In a petition filed Wednesday in U.S. District Court, federal probation officer Mary Frances Barnes asserts that BP's conduct leading up to another North Slope spill, in November 2009, was criminally negligent. That constitutes a violation of BP's probation conditions set in 2007 for the spill the year before, the petition says.
The court filing sheds new light on the failures leading up to the 2009 spill, which was one of the biggest ever on the North Slope, though it didn't compare to the earlier spill.
BP disputes the government characterization of its operations.
BP spokesman Steve Rinehart says that after the 2006 spill the company made "measurable improvements in safety and reliability" by replacing corroded pipelines to the tune of $500 million dollars.

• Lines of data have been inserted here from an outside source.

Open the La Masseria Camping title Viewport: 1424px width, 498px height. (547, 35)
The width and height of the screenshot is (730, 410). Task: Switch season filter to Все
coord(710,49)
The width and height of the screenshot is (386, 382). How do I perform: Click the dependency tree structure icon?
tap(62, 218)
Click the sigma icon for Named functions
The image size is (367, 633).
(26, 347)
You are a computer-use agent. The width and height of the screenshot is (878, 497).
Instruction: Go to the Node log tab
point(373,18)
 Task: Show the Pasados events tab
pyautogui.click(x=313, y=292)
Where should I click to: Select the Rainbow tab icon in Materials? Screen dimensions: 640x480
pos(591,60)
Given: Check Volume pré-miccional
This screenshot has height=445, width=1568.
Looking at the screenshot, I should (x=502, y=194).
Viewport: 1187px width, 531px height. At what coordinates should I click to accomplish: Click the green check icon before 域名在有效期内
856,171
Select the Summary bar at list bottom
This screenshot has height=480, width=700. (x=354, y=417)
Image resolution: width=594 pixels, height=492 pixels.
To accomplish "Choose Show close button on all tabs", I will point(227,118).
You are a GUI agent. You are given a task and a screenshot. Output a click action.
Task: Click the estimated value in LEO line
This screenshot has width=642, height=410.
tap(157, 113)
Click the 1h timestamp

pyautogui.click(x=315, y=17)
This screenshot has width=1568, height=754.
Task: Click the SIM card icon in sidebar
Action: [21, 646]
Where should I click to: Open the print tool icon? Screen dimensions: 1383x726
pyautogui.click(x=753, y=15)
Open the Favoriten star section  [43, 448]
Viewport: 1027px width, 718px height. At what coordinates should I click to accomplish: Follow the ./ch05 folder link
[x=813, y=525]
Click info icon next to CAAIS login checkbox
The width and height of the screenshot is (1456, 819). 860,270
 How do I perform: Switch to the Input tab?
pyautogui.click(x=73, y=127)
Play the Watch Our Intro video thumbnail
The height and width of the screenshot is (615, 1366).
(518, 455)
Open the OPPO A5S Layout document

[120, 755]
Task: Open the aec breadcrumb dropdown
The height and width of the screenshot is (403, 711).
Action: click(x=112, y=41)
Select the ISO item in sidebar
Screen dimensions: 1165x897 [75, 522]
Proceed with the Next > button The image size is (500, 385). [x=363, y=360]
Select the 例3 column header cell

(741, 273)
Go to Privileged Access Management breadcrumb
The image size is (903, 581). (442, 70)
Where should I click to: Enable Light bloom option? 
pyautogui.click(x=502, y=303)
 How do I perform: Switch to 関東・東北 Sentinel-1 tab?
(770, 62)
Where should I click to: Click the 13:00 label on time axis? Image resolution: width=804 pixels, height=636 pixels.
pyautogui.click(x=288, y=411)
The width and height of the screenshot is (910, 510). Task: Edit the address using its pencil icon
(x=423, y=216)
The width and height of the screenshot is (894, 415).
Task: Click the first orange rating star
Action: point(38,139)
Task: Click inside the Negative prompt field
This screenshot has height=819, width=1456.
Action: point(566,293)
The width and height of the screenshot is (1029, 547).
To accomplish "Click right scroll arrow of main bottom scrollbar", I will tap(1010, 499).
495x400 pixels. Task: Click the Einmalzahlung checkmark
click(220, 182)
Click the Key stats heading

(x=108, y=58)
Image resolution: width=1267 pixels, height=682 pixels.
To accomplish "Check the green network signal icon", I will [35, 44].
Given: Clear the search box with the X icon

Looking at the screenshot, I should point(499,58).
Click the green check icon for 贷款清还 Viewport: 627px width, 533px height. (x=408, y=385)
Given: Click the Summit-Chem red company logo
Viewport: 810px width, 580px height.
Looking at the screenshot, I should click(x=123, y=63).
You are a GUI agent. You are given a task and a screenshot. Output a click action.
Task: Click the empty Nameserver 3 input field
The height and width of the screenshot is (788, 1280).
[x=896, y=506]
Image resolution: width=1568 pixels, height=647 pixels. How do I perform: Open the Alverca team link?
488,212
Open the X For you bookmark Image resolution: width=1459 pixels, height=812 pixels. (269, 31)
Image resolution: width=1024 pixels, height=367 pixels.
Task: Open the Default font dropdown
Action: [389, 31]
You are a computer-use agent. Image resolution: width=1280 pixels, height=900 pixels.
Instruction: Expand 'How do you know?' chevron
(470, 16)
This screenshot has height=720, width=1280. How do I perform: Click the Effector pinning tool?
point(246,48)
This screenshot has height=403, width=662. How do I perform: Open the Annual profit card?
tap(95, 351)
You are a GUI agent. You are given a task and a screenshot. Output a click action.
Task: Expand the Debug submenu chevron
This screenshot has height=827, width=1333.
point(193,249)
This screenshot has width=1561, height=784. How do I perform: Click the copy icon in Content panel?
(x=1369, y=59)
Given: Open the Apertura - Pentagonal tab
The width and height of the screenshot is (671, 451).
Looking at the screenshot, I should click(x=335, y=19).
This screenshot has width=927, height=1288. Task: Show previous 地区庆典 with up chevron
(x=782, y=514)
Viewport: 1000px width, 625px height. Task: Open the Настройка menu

However, in 2007, BP resolved a misdemeanor violation of the Clean Water Act (bargained down from a felony) resulting in a three-year probation and $20 million in fines after poorly maintained pipes spilled 200,000 gallons of oil. The probation period was scheduled to end on November 28th, but Barnes says the case will now continue until resolved.
Unlike a revocation of probation for a person, "corporate personhood" violations do not often result in jail time. Kevin Feldis, chief of the criminal division for the U.S. Attorney's Office in Alaska, says no officers of BP were charged individually.
Scott West, a former criminal investigator with the U.S. Environmental Protection Agency, has sharply criticized the prosecution's decision to settle the case as a corporate misdemeanor, rather than seek felony charges against top officials. But prosecutors say they went after BP aggressively after the 2006 spill.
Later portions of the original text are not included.